We are delighted to present to you an excellent line-up of research papers in this issue. The broad themes in this latest issue and the international representation demonstrate the steady growth of this new journal.
The papers seem to naturally cluster into three main groupings. Firstly, we look to the developmental language and communication disorders domain. The first of two papers in this area focuses on the perspectives of children and their teachers on how best to support pupils with developmental language disorder (DLD) in the school context (Gibbons, Coughlan & Gallagher). Gibbons et al. conclude that insights gained can help in building awareness of DLD, which can then translate to more meaningful actions in the educational context. The second paper is also related to the area of developmental language disorder (Gallagher et al.) with a focus on the uptake of the recent CATALISE recommendations for SLTs working in the Irish context. This paper calls for a ‘multi-level implementation strategy’ to support enactment of the recommendations.
The second cluster of papers sees a focus on primarily acquired language and communication conditions and concepts. A concept analysis of ‘recovery’ is presented by Gleeson and Jagoe, where they explore what recovery means in the context of post stroke aphasia. They conclude that there are at least six core constructs or attributes that characterise recovery in SLT service delivery, when considered in the context of aphasia, and appreciating this complexity is key to effective involvement with people and families affected by stroke. Two further papers in this cluster focus on work in intensive care units (ICUs). Mills et al. present the findings of a national survey (conducted in the United Kingdom) to explore the provision of SLT to ICUs, concluding that services are not sufficient in providing optimal care. However, in our “Spotlight on . . . ” series, Mills, Jones and Wallace present another side of the SLT-ICU story.
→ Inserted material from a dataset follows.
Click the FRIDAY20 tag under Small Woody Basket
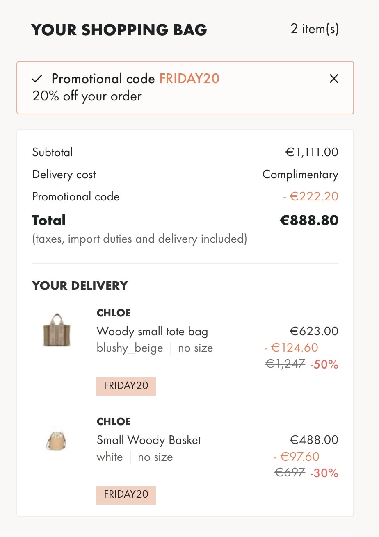Screen dimensions: 379x537 click(x=126, y=495)
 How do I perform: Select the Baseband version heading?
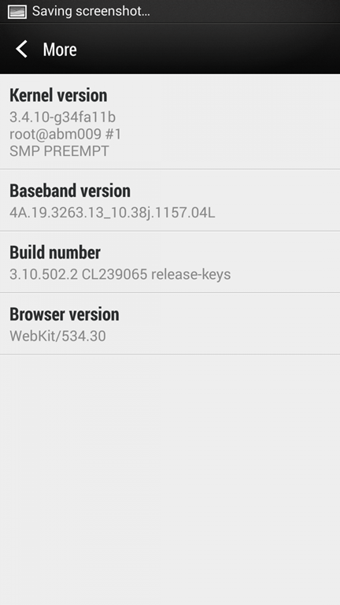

In their truly uplifting paper, they discuss the positive ‘silver lining’ for SLT as characterised by work in intensive care units during the pandemic; ‘increased visibility’ and ‘productivity’ are just two of the positive outcomes discussed here.
Finally, a consideration of the research introduced thus far in this editorial – that is research carried out so ably by researchers and hard-pressed, busy clinicians – helps to forge a thematic link to the final paper in this issue. Cooke, Nazareth and Govender focus on the development of research skills for allied healthcare professionals (AHPs), specifically as related to taking on a principal investigator (PI) role. They compare one trainee’s research skill development within an AHP-led trial of swallowing prehabilitation among patients with head and neck cancer (known as SIP SMART2), to those requisite research skills as specified by a well-known researcher development framework. They conclude that real gains were made toward achieving a PI status in this cancer care clinical context.
We hope you will appreciate these papers in this issue, as we strive to showcase many areas of practice and concepts of concern to those working and researching within the fields of communication and swallowing. Our priority is to publish cutting edge multidisciplinary research from within Ireland and abroad. Please work alongside us to promote the journal as a platform for the latest research from our national and international colleagues.